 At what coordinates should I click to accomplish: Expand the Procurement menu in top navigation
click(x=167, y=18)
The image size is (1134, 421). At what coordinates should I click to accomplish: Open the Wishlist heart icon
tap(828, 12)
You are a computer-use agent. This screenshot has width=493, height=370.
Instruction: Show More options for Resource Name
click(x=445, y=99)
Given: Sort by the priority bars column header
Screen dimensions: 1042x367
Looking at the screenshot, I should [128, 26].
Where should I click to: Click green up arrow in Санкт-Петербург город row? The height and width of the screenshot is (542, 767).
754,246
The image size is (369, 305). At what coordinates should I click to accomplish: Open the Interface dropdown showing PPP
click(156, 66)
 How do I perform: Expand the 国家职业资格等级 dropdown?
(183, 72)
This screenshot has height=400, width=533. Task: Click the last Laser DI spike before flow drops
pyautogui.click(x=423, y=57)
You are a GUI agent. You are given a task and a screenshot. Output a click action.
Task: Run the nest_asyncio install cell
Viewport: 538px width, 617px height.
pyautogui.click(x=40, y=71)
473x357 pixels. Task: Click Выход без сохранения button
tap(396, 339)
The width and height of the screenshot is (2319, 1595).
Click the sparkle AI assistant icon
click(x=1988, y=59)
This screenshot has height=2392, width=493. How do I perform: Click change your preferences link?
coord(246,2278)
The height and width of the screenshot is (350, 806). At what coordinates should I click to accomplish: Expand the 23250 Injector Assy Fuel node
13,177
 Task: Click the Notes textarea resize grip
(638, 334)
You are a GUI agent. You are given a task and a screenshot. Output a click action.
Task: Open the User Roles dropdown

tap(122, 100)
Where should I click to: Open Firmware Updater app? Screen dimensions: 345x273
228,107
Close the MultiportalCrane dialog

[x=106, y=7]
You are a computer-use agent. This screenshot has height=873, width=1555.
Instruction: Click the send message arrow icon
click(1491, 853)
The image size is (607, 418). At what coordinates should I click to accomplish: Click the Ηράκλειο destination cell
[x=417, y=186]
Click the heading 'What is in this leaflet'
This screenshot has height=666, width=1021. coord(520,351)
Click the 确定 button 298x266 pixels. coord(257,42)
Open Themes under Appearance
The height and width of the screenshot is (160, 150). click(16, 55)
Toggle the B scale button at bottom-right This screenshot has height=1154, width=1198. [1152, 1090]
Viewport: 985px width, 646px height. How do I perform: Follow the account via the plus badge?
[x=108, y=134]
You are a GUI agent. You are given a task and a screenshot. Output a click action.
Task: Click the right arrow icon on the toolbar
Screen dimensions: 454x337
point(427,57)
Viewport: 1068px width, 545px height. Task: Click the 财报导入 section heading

* _What this task involves_:
Reproduce all of the data above, unchanged and line for line.

* _Solution for this exercise_:
 At what coordinates should I click to accomplish: Expand the Procurement menu in top navigation
click(x=167, y=18)
The image size is (1134, 421). At what coordinates should I click to accomplish: Open the Wishlist heart icon
tap(828, 12)
You are a computer-use agent. This screenshot has width=493, height=370.
Instruction: Show More options for Resource Name
click(x=445, y=99)
Given: Sort by the priority bars column header
Screen dimensions: 1042x367
Looking at the screenshot, I should [128, 26].
Where should I click to: Click green up arrow in Санкт-Петербург город row? The height and width of the screenshot is (542, 767).
754,246
The image size is (369, 305). At what coordinates should I click to accomplish: Open the Interface dropdown showing PPP
click(156, 66)
 How do I perform: Expand the 国家职业资格等级 dropdown?
(183, 72)
This screenshot has height=400, width=533. Task: Click the last Laser DI spike before flow drops
pyautogui.click(x=423, y=57)
You are a GUI agent. You are given a task and a screenshot. Output a click action.
Task: Run the nest_asyncio install cell
Viewport: 538px width, 617px height.
pyautogui.click(x=40, y=71)
473x357 pixels. Task: Click Выход без сохранения button
tap(396, 339)
The width and height of the screenshot is (2319, 1595).
Click the sparkle AI assistant icon
click(x=1988, y=59)
This screenshot has height=2392, width=493. How do I perform: Click change your preferences link?
coord(246,2278)
The height and width of the screenshot is (350, 806). At what coordinates should I click to accomplish: Expand the 23250 Injector Assy Fuel node
13,177
 Task: Click the Notes textarea resize grip
(638, 334)
You are a GUI agent. You are given a task and a screenshot. Output a click action.
Task: Open the User Roles dropdown

tap(122, 100)
Where should I click to: Open Firmware Updater app? Screen dimensions: 345x273
228,107
Close the MultiportalCrane dialog

[x=106, y=7]
You are a computer-use agent. This screenshot has height=873, width=1555.
Instruction: Click the send message arrow icon
click(1491, 853)
The image size is (607, 418). At what coordinates should I click to accomplish: Click the Ηράκλειο destination cell
[x=417, y=186]
Click the heading 'What is in this leaflet'
This screenshot has height=666, width=1021. coord(520,351)
Click the 确定 button 298x266 pixels. coord(257,42)
Open Themes under Appearance
The height and width of the screenshot is (160, 150). click(16, 55)
Toggle the B scale button at bottom-right This screenshot has height=1154, width=1198. [1152, 1090]
Viewport: 985px width, 646px height. How do I perform: Follow the account via the plus badge?
[x=108, y=134]
You are a GUI agent. You are given a task and a screenshot. Output a click action.
Task: Click the right arrow icon on the toolbar
Screen dimensions: 454x337
point(427,57)
Viewport: 1068px width, 545px height. Task: Click the 财报导入 section heading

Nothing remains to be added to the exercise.